Entretien avec Louise Gaxie, directrice de la Fondation Gabriel Péri et Pierre Khalfa, économiste, coprésident de la Fondation Copernic.
L’invasion russe de l’Ukraine a, au-delà de son impact géopolitique, déclenché de nombreux effets négatifs sur le terrain économique. Effets qui se font ressentir au niveau même de la vie quotidienne en France.
Dans quel contexte économique la guerre russo-ukrainienne s’est-elle déclenchée ? Quel est son impact ? Quelles mesures d’urgence envisager pour répondre à la situation ?
Quelles mesures d’urgence envisager pour répondre à la situation ?
Louise Gaxie, directrice de la Fondation Gabriel-Péri
Les prix de l’énergie, qui ont déjà beaucoup augmenté ces dernières années, sont fortement impactés par la guerre en Ukraine. Il en va de même des prix de l’alimentation et plus généralement des matières premières. Ces hausses des prix touchent en priorité les classes populaires et les plus modestes. On évalue aujourd’hui à 34 millions le nombre d’Européens en situation de précarité énergétique. 72 millions de personnes en Europe vivaient déjà sous le seuil de pauvreté en 2019 avant la pandémie et la guerre en Ukraine, qui ont accentué la crise systémique que nous vivons.
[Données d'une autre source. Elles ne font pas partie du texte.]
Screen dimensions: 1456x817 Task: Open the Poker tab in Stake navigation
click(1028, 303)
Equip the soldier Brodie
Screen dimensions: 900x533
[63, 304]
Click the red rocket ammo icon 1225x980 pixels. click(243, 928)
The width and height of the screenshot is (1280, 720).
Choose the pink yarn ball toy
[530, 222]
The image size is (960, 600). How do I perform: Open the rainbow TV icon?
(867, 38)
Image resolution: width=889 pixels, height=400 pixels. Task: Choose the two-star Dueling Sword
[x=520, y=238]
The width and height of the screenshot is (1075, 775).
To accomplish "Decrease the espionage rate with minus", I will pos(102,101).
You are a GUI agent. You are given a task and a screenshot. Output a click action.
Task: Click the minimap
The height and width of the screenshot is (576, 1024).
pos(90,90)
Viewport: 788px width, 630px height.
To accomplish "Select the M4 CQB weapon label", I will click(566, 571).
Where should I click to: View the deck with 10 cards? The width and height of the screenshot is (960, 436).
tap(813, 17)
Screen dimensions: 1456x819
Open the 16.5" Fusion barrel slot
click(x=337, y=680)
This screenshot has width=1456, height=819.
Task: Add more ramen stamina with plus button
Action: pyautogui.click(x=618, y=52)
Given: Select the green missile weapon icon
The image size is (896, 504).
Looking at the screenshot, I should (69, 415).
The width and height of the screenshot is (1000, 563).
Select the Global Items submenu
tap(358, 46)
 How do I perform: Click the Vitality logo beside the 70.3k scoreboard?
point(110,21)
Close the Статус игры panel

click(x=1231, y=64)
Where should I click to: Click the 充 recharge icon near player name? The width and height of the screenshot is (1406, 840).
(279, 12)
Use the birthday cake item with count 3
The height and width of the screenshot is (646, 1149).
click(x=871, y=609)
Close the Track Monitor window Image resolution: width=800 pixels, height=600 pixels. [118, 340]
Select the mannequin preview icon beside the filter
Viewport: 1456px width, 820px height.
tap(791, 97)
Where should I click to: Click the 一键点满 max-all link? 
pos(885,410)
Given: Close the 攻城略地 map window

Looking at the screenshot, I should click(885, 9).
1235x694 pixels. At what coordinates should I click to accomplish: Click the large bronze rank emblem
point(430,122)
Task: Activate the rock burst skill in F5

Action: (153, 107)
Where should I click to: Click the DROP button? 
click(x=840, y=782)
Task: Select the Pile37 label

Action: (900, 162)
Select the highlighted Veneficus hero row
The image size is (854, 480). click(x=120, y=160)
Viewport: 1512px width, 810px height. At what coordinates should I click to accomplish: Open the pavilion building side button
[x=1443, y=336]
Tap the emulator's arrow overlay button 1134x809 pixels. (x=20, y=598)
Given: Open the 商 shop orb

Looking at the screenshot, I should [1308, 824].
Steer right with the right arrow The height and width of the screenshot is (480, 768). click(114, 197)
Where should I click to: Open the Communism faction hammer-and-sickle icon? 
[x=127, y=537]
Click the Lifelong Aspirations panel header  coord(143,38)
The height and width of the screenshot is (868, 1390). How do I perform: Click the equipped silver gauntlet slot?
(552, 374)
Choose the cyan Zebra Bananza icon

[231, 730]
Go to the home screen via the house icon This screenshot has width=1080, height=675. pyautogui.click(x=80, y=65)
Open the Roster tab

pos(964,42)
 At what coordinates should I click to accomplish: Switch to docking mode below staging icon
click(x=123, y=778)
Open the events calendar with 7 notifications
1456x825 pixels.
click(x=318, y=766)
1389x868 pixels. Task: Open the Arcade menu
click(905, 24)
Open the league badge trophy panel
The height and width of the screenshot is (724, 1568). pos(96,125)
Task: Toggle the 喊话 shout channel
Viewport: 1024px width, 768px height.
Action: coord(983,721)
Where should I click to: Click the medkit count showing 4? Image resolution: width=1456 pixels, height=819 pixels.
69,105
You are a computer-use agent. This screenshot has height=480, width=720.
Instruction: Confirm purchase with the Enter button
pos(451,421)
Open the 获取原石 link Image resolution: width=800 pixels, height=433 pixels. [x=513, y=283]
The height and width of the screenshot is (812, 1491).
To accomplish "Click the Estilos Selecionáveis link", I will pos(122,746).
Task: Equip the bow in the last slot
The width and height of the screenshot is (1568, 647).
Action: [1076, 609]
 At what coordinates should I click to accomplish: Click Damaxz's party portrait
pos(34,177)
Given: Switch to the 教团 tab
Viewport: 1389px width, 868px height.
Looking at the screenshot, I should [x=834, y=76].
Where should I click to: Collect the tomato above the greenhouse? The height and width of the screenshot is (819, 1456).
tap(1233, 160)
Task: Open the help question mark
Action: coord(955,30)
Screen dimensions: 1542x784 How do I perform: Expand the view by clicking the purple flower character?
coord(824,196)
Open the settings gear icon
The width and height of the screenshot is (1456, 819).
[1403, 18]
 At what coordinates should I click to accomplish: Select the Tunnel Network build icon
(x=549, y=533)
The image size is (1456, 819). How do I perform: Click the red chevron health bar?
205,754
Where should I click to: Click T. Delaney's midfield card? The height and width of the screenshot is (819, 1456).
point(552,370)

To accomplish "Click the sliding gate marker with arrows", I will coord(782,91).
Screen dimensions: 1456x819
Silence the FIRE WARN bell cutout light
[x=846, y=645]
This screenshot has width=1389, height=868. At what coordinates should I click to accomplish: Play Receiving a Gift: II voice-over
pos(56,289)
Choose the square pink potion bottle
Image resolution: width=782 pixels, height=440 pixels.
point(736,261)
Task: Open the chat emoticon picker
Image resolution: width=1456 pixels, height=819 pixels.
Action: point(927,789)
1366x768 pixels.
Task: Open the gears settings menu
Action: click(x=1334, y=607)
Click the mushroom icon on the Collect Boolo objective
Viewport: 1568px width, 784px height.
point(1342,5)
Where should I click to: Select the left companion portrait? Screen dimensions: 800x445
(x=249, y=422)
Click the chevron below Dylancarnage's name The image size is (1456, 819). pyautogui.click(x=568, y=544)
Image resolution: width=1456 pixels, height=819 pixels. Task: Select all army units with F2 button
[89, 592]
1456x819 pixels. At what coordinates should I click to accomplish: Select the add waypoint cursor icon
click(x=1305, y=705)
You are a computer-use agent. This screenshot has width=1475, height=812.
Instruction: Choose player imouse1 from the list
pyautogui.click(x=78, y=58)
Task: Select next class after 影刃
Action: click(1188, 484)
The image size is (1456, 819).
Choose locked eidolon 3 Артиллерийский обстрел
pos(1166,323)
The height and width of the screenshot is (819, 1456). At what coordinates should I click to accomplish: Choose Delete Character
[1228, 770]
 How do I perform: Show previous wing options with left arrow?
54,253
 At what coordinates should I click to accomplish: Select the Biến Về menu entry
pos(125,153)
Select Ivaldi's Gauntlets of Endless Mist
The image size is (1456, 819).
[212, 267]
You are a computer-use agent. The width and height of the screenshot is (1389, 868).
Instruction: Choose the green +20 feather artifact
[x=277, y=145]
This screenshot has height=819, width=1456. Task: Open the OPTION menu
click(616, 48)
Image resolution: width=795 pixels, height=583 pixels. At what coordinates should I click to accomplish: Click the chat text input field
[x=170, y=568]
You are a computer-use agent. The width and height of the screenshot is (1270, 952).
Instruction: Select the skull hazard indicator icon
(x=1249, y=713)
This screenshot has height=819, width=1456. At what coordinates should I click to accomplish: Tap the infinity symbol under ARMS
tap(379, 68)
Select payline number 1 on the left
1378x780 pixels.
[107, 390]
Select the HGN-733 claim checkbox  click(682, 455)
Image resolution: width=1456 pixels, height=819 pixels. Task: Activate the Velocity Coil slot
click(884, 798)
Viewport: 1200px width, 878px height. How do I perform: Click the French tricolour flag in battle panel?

Pour éviter d’aggraver encore la crise économique et sociale, des mesures d’urgence comme le blocage des prix et la réduction des taxes peuvent être adoptées immédiatement. Face à ces hausses des prix, il faudrait aussi distinguer ce qui relève de la spéculation. Dans une étude de 2019, Michel Robe et John Roberts montrent que, pour le blé, entre 61 % et 73 % des échanges sont réalisés par des spéculateurs ; pour le maïs, ce sont 59 % des échanges. La spéculation sur les produits de première nécessité – d’autant plus en période de crise – est inacceptable. Il est donc nécessaire de proposer de bloquer les cotations sur les marchés des céréales et de l’énergie. Il faut également imposer aux grands groupes une baisse de leurs marges. Par ailleurs, des mesures d’aide sociale peuvent être rapidement mises en œuvre en augmentant fortement le montant du chèque énergie et en interdisant les coupures d’énergie. Concernant l’alimentation, la France doit agir pour négocier l’ouverture de corridors alimentaires pour débloquer les stocks de céréales existant en Ukraine et en Russie. La mobilisation des stocks alimentaires et l’approvisionnement des peuples menacés de famine devraient être gérés au plan international dans une logique de coopération. Plus généralement, face aux conséquences de la guerre, il faut mettre en place une taxation exceptionnelle des profits des grands groupes et obtenir des banques un engagement sur le maintien et la distribution de crédits à taux réduits pour toute la durée de la crise. Des prêts superbonifiés à taux nul ou négatif peuvent être développés pour les PME qui s’engagent à préserver les emplois et à augmenter les salaires. Enfin, un fonds européen de solidarité financé par la création monétaire de la BCE peut être mis en place.